The German physicist and philosopher of science Heinrich Rudolf Hertz was born in Hamburg. Early in his student days he showed an interest in engineering but soon took up the study of physics, to which he quickly made important contributions, mainly in the study of magnetism and electricity. He studied in Berlin under Hermann von Helmholtz and Gustav Kirchhoff and inherited their interest in the philosophy of science. In 1883 he began teaching in Kiel, where he worked on James Clerk Maxwell's electromagnetic theory. He became professor of physics at the technological institute at Karlsruhe in 1885, where he produced his most celebrated work on electromagnetic waves. In 1889 he was appointed professor of physics to succeed Clausius at Bonn. He was in failing health, however, and he died five years later.

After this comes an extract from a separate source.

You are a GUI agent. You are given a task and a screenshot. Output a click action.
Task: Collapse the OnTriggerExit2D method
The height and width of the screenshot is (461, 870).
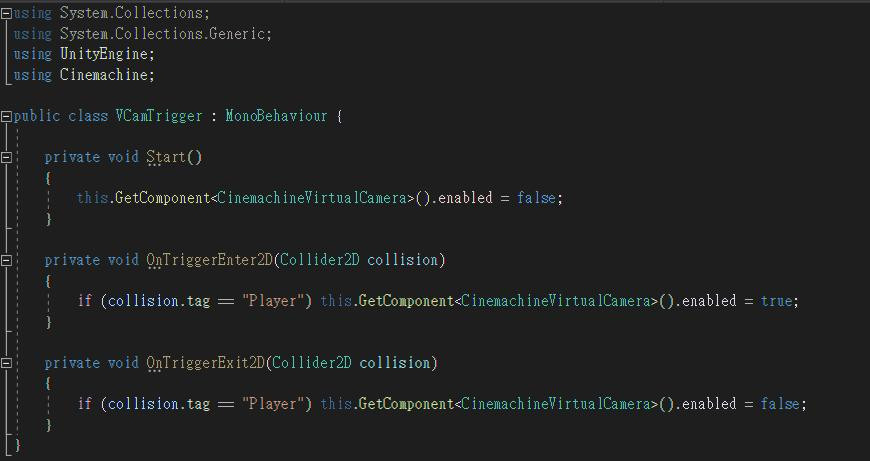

Hertz's most important book for philosophy is his Principles of Mechanics, written during his last illness and published in 1894. This is an attempt to rewrite classical mechanics in such a way as to exhibit its systematic nature, increasing its rigor, reducing its assumptions to a minimum, and keeping it as empirical and nonmetaphysical as possible. His aims were firmly in the spirit of his teachers and of Ernst Mach, who expressed his admiration for Hertz's work. The preface to the Principles of Mechanics is a classic in the philosophy of science and deserves to be better known.

Hertz was prepared to admit that various logical categories of statement figure necessarily in the sciences; he even thought, unfashionably, that metaphysical statements could be of considerable value to the scientist. But, he held, it is of the utmost importance for anyone who would understand the methods of the sciences, and for the scientist himself, to distinguish clearly the different categories of statement and not to suppose that, for example, a nonempirical statement is empirical. In his reconstruction of mechanics he wanted especially to ensure, among other things, that such distinctions are made.

Rather in the manner of Immanuel Kant, who greatly influenced the philosopher-scientists of this period, he begins by dividing mechanics into two parts, one depending upon the formal necessities of our thought and the other depending upon our experience. Moreover, as Jules Henri Poincaré was to argue later, certain features of mechanics depend upon our arbitrary choice. The structure of scientific theories in general exhibits these features, and understanding this structure involves disentangling them.

Further, very much in the modern manner, Hertz holds that a scientific theory is a deductive system that, according to whether it is correct or incorrect, corresponds or fails to correspond to the observable world. The Principles of Mechanics shows how one such theory can be set out as an axiom system in which we may deduce conclusions that are testable against reports of our observations.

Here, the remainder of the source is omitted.